Kissinger, dando prova di essere la voce della coscienza dei realisti americani – manto erboso schiacciato dagli elefanti neoconservatori e neowilsoniani –, ha trascorso il 2023 all’insegna dell’attivismo su carta, concedendo interviste e firmando analisi ed editoriali sulla guerra in Ucraina, e dei viaggi.
Il fatto di non essere stato ascoltato da Joe Biden, unico presidente nel dopo-Ford a non aver ricevuto consigli e a non aver tenuto visite private con Kissinger, non ha fermato l’irrefrenabile voglia dello stratega in pensione di rimettersi in gioco.
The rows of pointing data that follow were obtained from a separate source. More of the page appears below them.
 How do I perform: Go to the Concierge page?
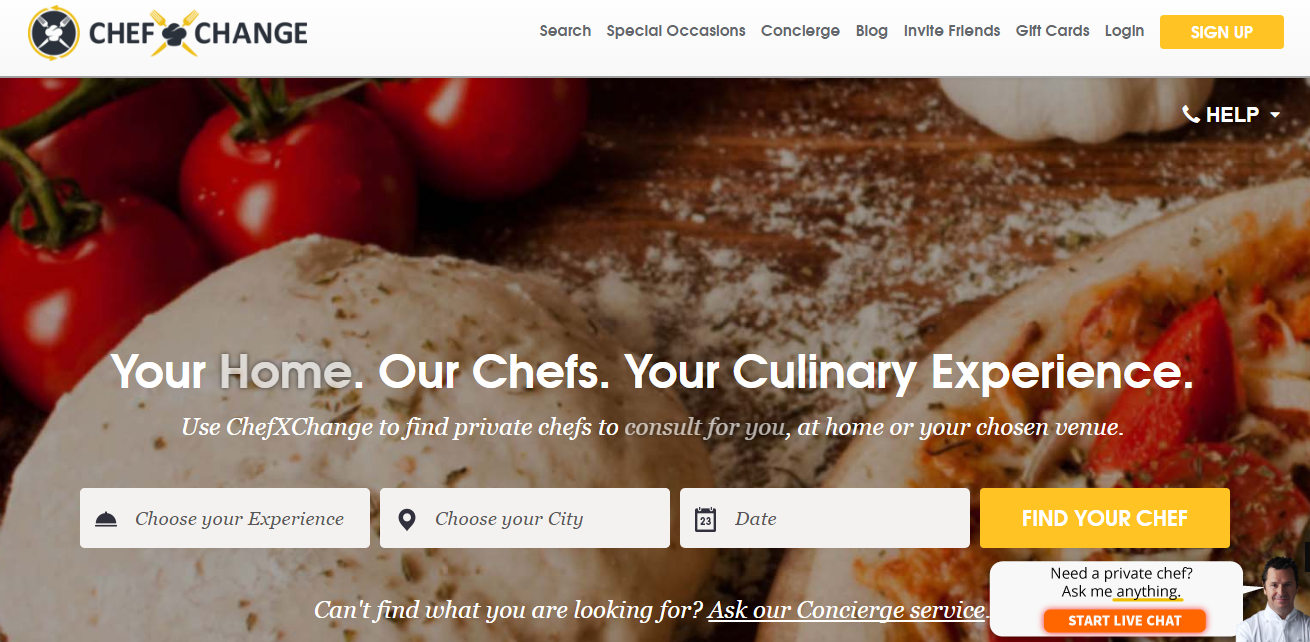click(800, 31)
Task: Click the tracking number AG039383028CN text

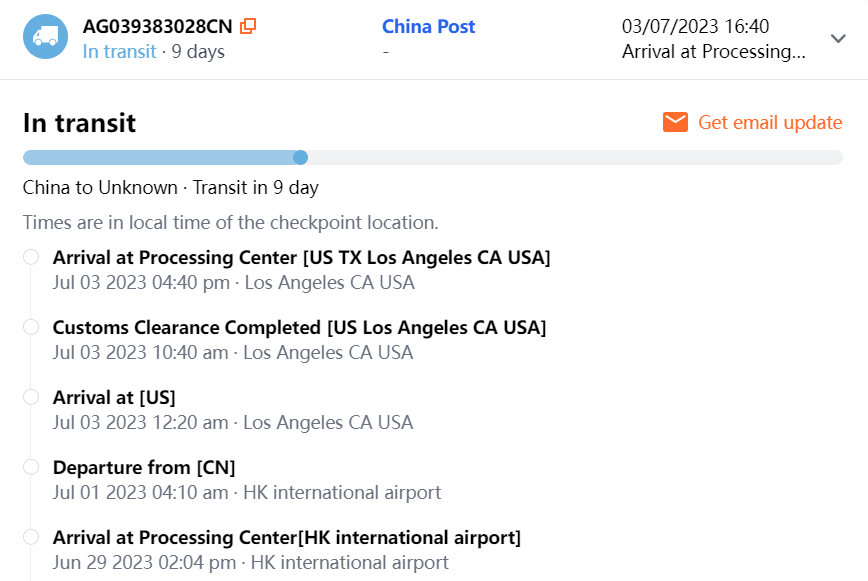Action: pyautogui.click(x=159, y=27)
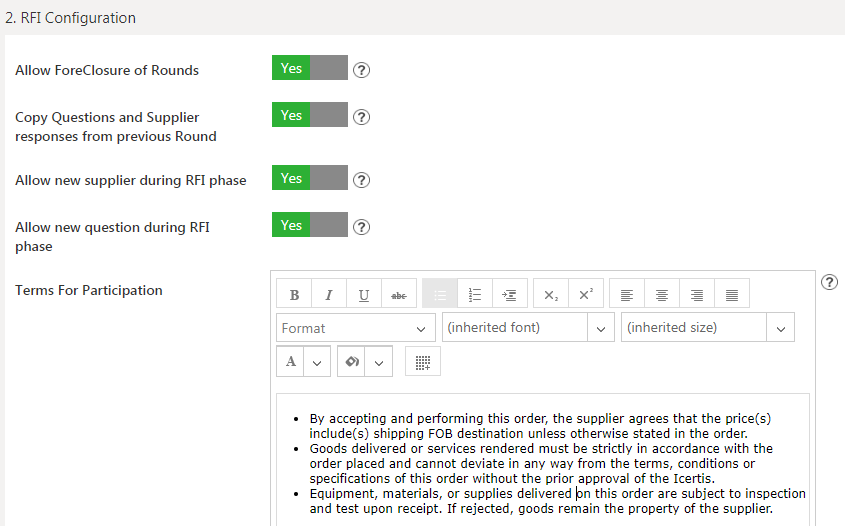This screenshot has height=526, width=845.
Task: Center align the text
Action: [x=662, y=294]
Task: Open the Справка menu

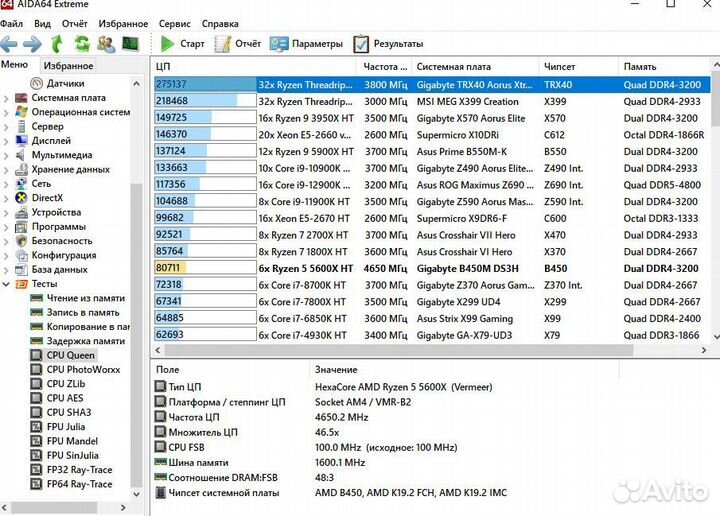Action: (x=220, y=23)
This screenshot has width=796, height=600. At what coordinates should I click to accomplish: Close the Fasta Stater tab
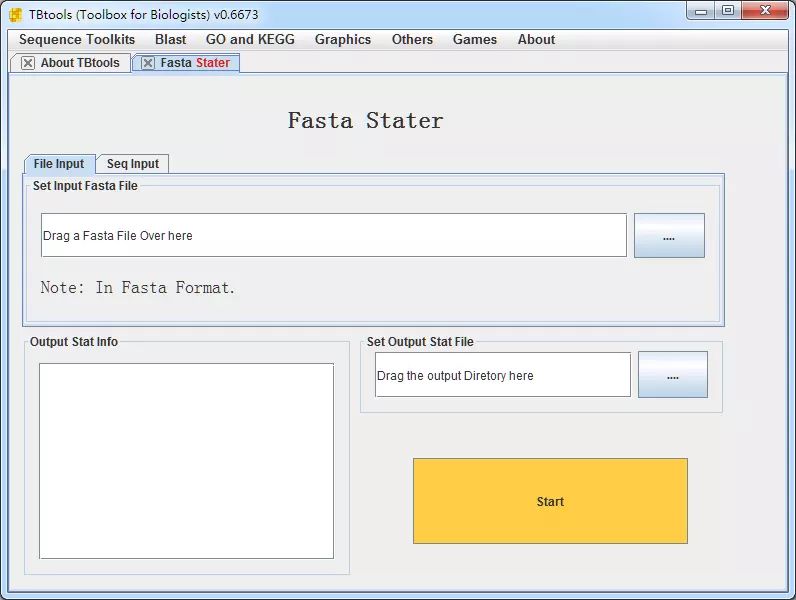148,63
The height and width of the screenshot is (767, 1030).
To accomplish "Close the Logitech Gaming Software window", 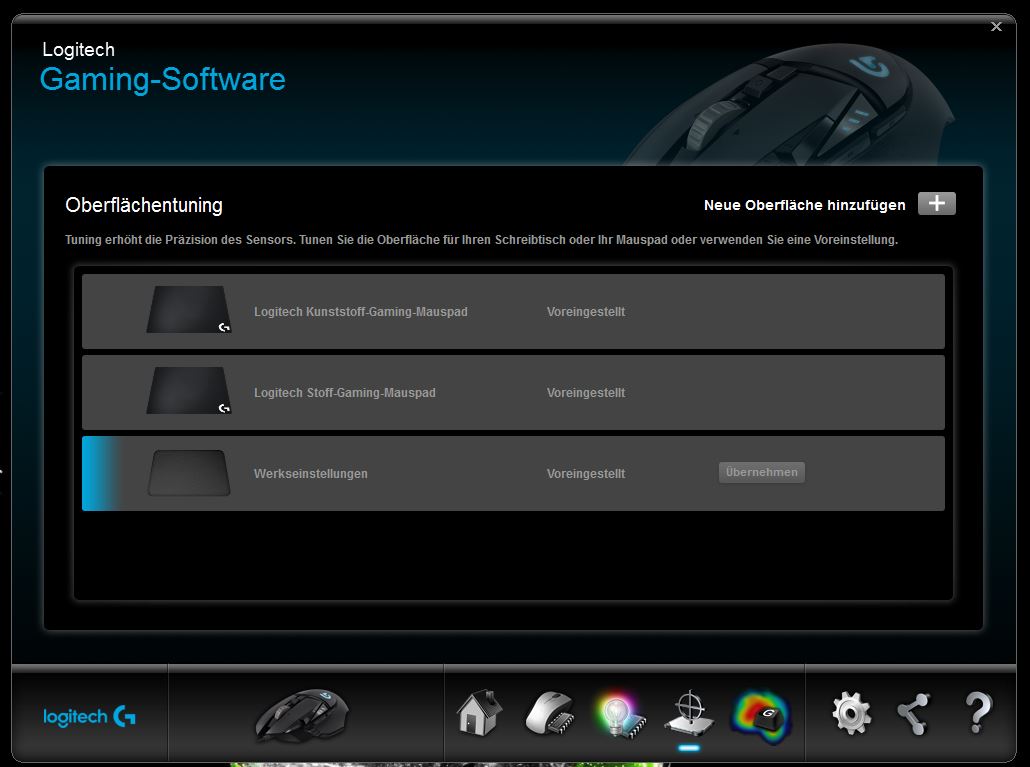I will tap(996, 27).
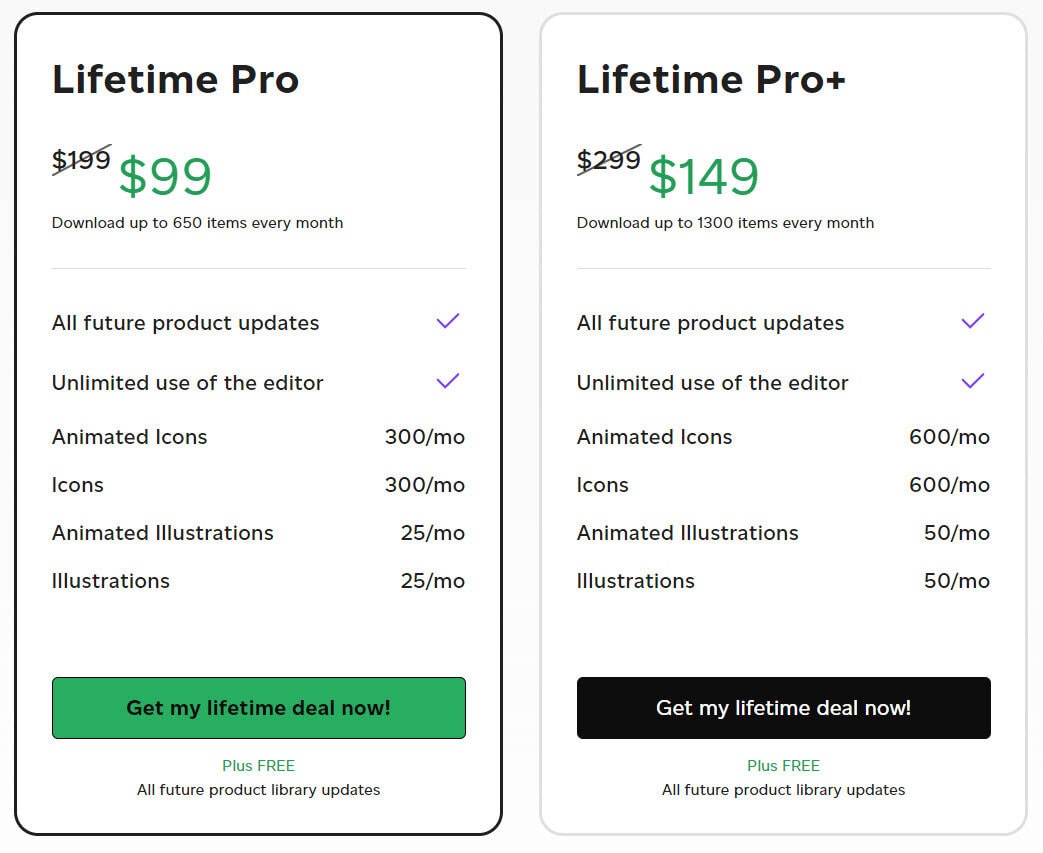Click Illustrations 50/mo value in Pro+
The image size is (1043, 853).
coord(957,581)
In luglio, in una mossa che ha colto di sorpresa ogni osservatore e che (apparentemente) non è stata concertata con la Casa Bianca, Kissinger ha deciso di prendere l’aereo e di recarsi nella capitale in cui scrisse la storia del Novecento: Pechino.
Kissinger, l’americano più rispettato dai cinesi, è sbarcato a Pechino con l’obiettivo di riuscire laddove i sergenti di Biden, Antony Blinken, Janet Yellen e John Kerry, non avevano avuto successo: convincere Xi a ripristinare i canali bilaterali per le comunicazioni di alto livello. Canali interrotti dopo l’incidente del pallone-spia di inizio anno.
Il mondo che Kissinger ha costruito sta cadendo a pezzi: il Momento unipolare è stato più fugace delle aspettative, la Russia cerca di riscrivere il finale della Guerra fredda e la Cina vuole che le venga riconosciuto il diritto di essere la potenza-guida dell’Asia. Continua a credere nel modello che lo ha stregato da giovane, il pragmatico sistema del concerto europeo del post-Napoleone, e non ha nascosto le ragioni che lo hanno spinto a tornare in pista: la paura che gli sforzi degli Stati Uniti di fermare la transizione multipolare, trainata dalla Cina, conducano a una guerra mondiale prima della metà del secolo.